I made my first photograph of what I would subsequently term The Swallowing Tree during the first search in 1999 for the bodies of Kevin McKee and Seamus Wright at Coghalstown Wood, Wilkinstown. These two young men belonged to a small group of people who became known as the Disappeared from the conflict in Northern Ireland. These people were all Catholics who had been vanished by the republican movement in the 1970’s and early 1980’s as a means of ‘policing’ their community. What separated these people from other atrocities was the absolute denial of their fate and whereabouts by the IRA. They hovered in a limbo-land of uncertainty and doubt. Eventually in 1999, as part of the peace process, the IRA admitted the ‘killing and secret burial’ of ten people and released a list of locations where nine of these people had been buried. These named locations were mostly anonymous bogs but they shared one final twist of fate. All the locations were in the South of Ireland. These people had been exiled in death.

I photographed the tree at Coghalstown Wood again during the second unsuccessful search in 2000. This image was included in the publication Innocent Landscapes that explored the searches at all the named locations in 1999 and 2000 – searches which only managed to return three remains thus creating a haunting internal diaspora. Both of these images are straight photographs documenting a simple shrine that displayed the typical totems of hope – a prayer card pinned to the bark, rosary beads and flowers – they were documents of visitation, expectation and remembrance.  In between those two years I had also noticed how nature had begun to reclaim the wider landscape that had been upturned and searched, making the evidence of the first search disappear from view. It struck me as a double metaphor – a mirror of the killers’ original intention of nature erasing traces but also nature attempting to heal through growth through cycles of life and death. With this in mind I decided to make annual re-visits to all the sites and follow this process of re-absorption in subsequent years.

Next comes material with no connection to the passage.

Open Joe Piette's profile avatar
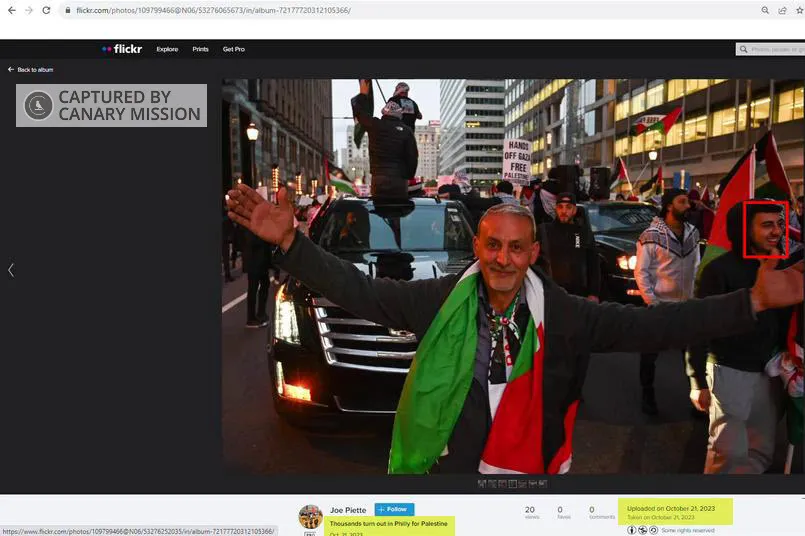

Coghalstown Wood was of note because of the quite avid growth of trees from seeds dispersed in the first search, so much so, that within a few years a dense growth of 12 ft saplings readily swayed in the wind as the woodland renewed itself. Every year I would re-photograph certain aspects of this landscape but solely from memory. I would try to remember each year exactly where I had taken the photograph(s) the previous year. I wasn’t interested in an accurate repeating typology but one that might vary with my inconsistent memory. This action was intended to act as another small metaphor within the work. Some years I couldn’t position myself where I thought appropriate due to the previous years growth and so this also shaped the photographs I would make and layered the work in yet another way.

Due to the fallibility of recall I had forgotten about the religious image pinned to the tree until one day in June 2006 when I was making my usual re-visit a little earlier in the summer than normal. As a result of this the ferns had not quite grown to their annual height that had concealed the small icon in other years and there it was, waiting to be found. It was a significant moment and an old photograph by Marialba Russo erupted from my photography memory – a ghostly photograph of a religious ritual in southern Italy where part of the bark of young tree had been split in half and a young boy is captured being passed forwards and backward across the rupture by relatives who would then place a religious image within the bark which would then be re-bound. In this act the image as a representation of the child’s spirit would reside protected deep within the tree as it grew. As photographers, both consciously and unconsciously, we often generate echoes of echoes of echoes.

I then photographed The Swallowing Tree every year from that point on, each time from memory. They are not aesthetically beautiful images. They too are simple direct documents of an ongoing natural process but they are loaded with a deeper meaning. For over a year between 2009 and 2010 this landscape was intensively searched yet again to no avail. The recovering woodland was stripped bare but the thin line of trees which contained the memorial tree was untouched and the process of ingestion continued.  In and of itself this swallowing is a powerful metaphor for all my work on the Disappeared – a memory being slowly subsumed by voracious nature and the passage of time. And yet at the same time it’s protrusion proclaims a small act of defiance, a punctum of remembrance in opposition to concealment in an isolated wood in County Meath.